6. Decompression sickness was first observed in workers preparing underwater foundations or caissons for bridges. The work
had to be done in pressurized air to keep the water out. When the pressure was released, the workers would experience “caisson
disease,” a painful or even fatal disorder in which gas bubbles formed inside their tissues. Because they bent over in pain, their
illness was called “the bends.”
a. The workers would enter the caisson while it was at atmospheric pressure. The doors were then sealed and air was pumped
in. The temperature in the caisson rose rapidly. What caused this temperature rise?
b. A few minutes after the caisson was brought up to full pressure, the air inside the caisson would return to normal
temperature. What had happened to its thermal energy?
c. When the shift was over, the doors to the caisson were opened and the air was allowed to rush out. That outgoing air was ice
cold. The air inside the caisson was also so cold that sometimes it would begin to snow. What caused this temperature drop?
d. When during this cycle of pressurizing and depressurizing was work done on the air inside the caisson
e. When was work done by the air inside the caisson?
f. What heat transfer took place?
7. While it flies at high altitudes, a jet airplane must continually replace its cabin air with fresh air from outside. But because that
outside air is very cold and its pressure and density are both quite low, the plane must compress the air.
a. The airplane already has an excellent compressor on board: its jet engines. It uses some of the air that has passed through the
initial compressors of these engines, before fuel has been added. This compression process makes the air extremely hot. Why?

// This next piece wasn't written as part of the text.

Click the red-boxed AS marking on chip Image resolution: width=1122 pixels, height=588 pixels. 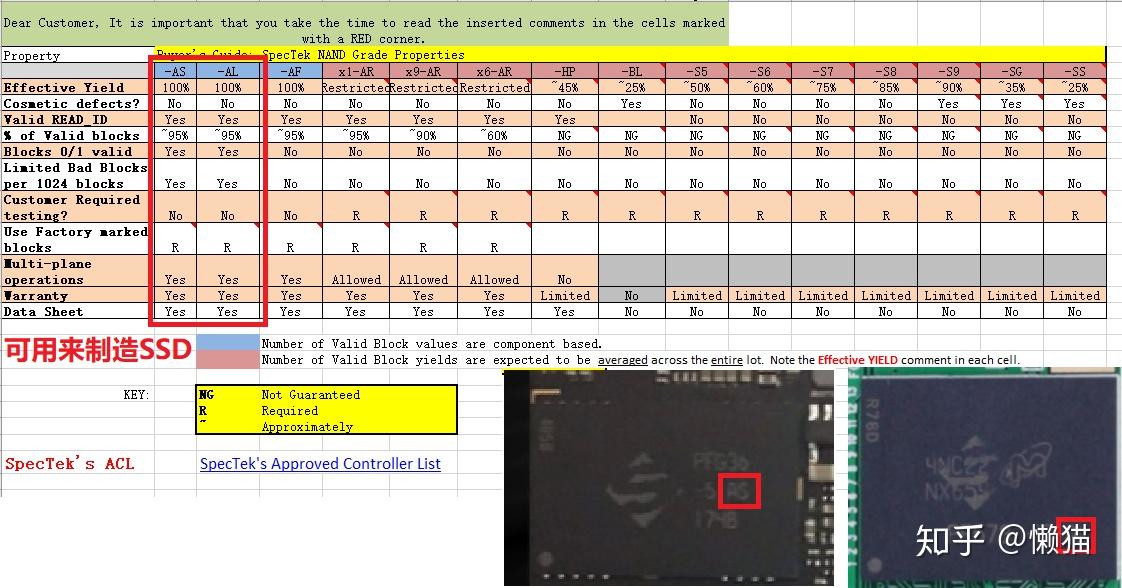tap(740, 490)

b. Has the air’s total energy changed as a result of its passage through the compressor? If it has changed, what provided or
absorbed some of the air’s energy?
c. Rather than baking its occupants, the airplane refrigerates the compressed air. It uses an air conditioner to pump heat from
the hot compressed air to the cold outside air. Why is it surprising that the airplane uses a heat pump to move heat in that
direction?
d. As fresh air flows into the cabin, stale air is released from the plane. Overall, cold air enters the plane’s engines and hot air
leaves the plane through air outlets. Heat also flows into the outside air from the air conditioner. How is the entropy of the
outside air affected by this process?
e. The only real change inside the airplane is that its fuel gradually diminishes. Since that fuel doesn’t contribute to the plane’s
entropy, the plane’s entropy isn’t changing significantly. How can the plane continue to operate without an increase in its
entropy? Doesn’t this violate the second law of thermodynamics?

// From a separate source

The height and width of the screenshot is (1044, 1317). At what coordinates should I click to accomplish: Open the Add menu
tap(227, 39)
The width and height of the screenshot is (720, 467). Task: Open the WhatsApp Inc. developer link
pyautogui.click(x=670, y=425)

8. When air in the atmosphere rises or falls it often experiences a change in temperature. Interesting examples of this behavior
are the chinook winds in the Rocky Mountains and the foehns in the Alps.
a. When a wind containing moist air blows up the side of a tall mountain, its altitude increases and its pressure drops. What
happens to this air’s density?
b. Why does this rising air experiences a drop in temperature?

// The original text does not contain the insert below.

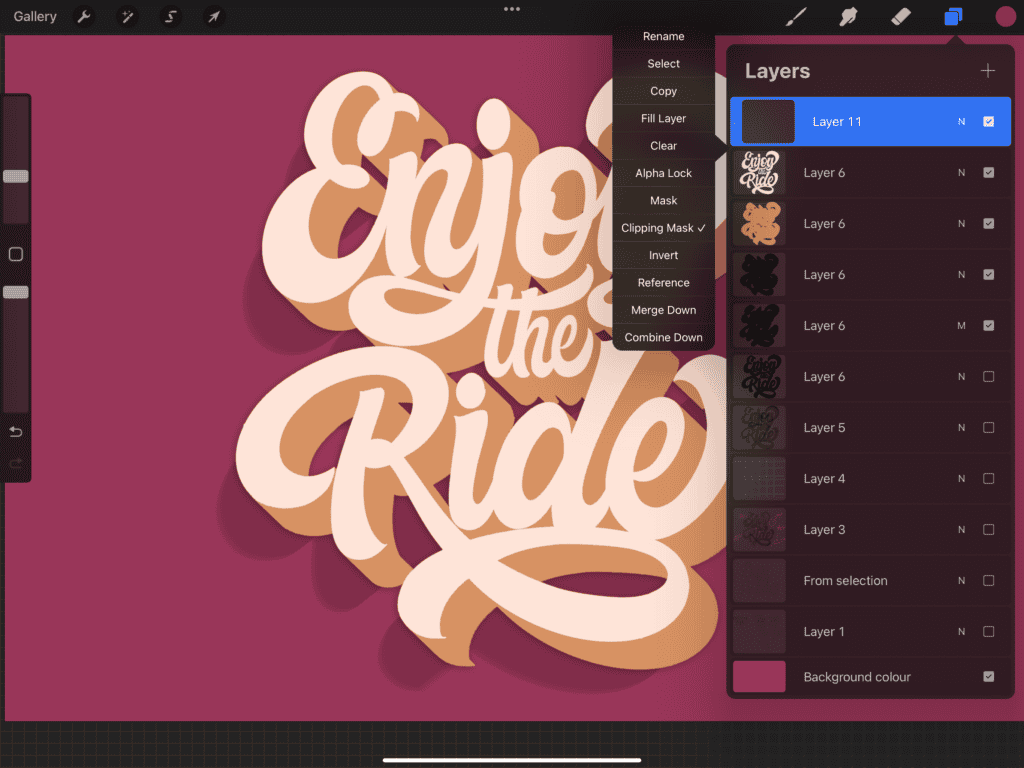
Task: Open the Selection tool
Action: pos(170,17)
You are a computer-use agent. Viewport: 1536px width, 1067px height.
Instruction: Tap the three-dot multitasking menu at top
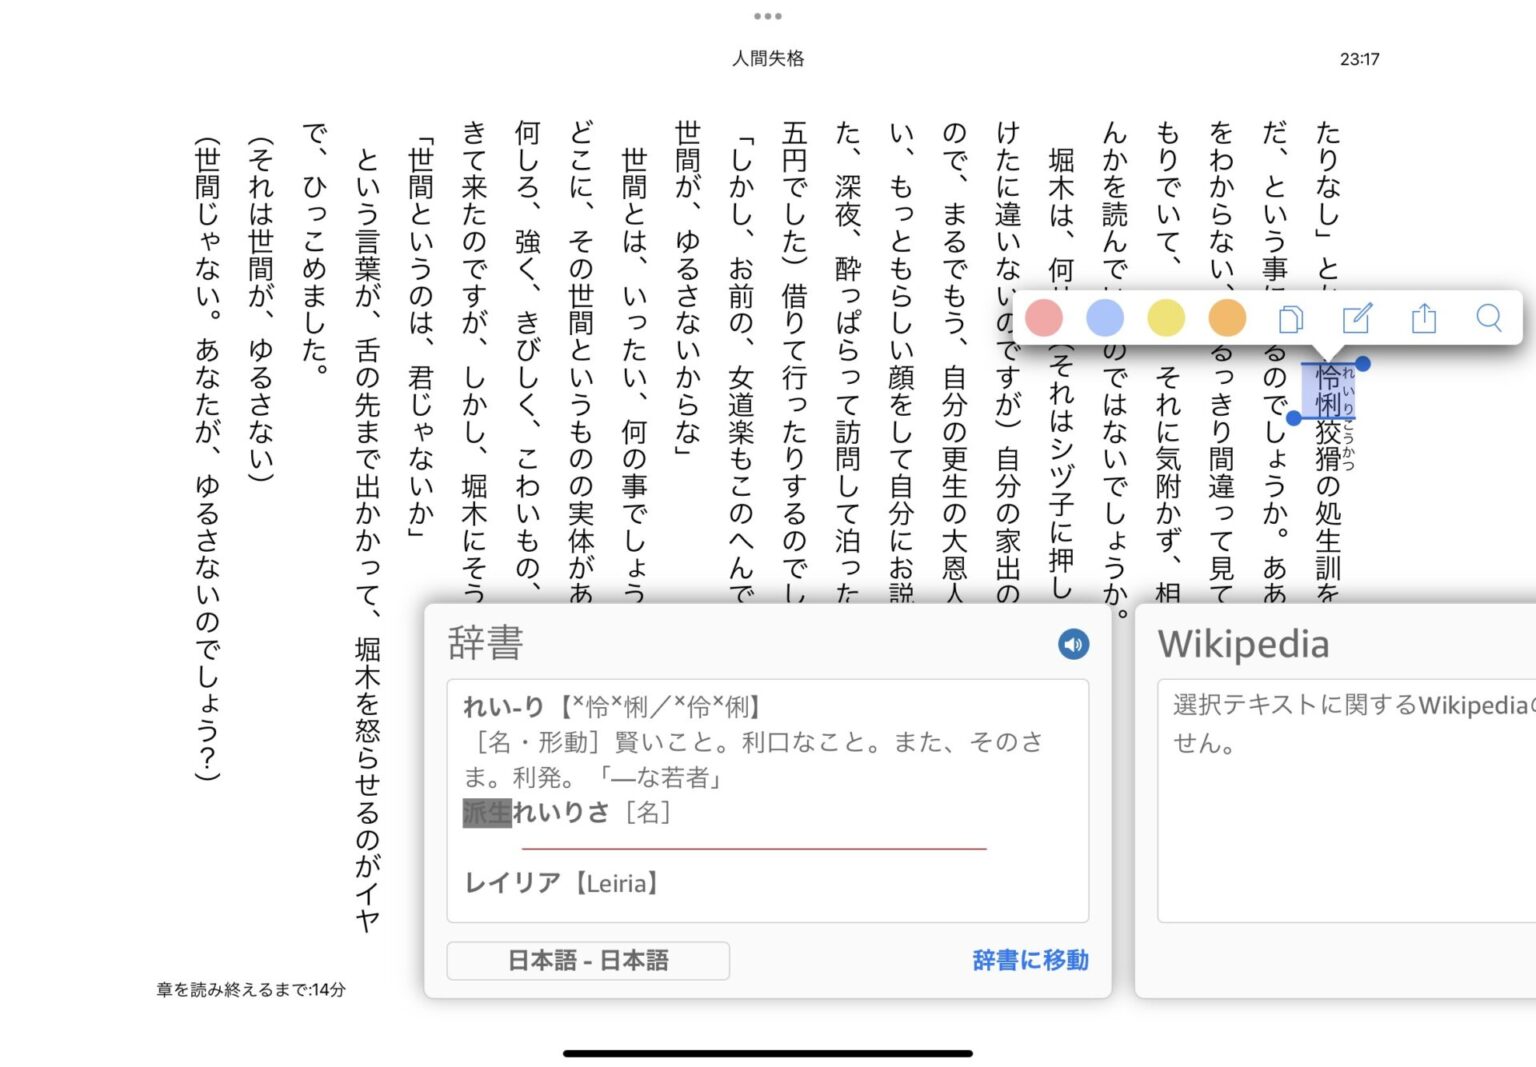tap(768, 16)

c. The air’s dropping temperature causes its moisture to condense into rain while the air itself continues over the mountaintop
without the moisture. As the moisture condenses from a gas into a liquid, it warms the air. Which portion of an air conditioner
employs a similar process?
d. The warmed air then descends into the valley beyond the mountain and it warms up even more. The air reaching the valley
is unusually hot and dry. Explain this additional warming during its descent.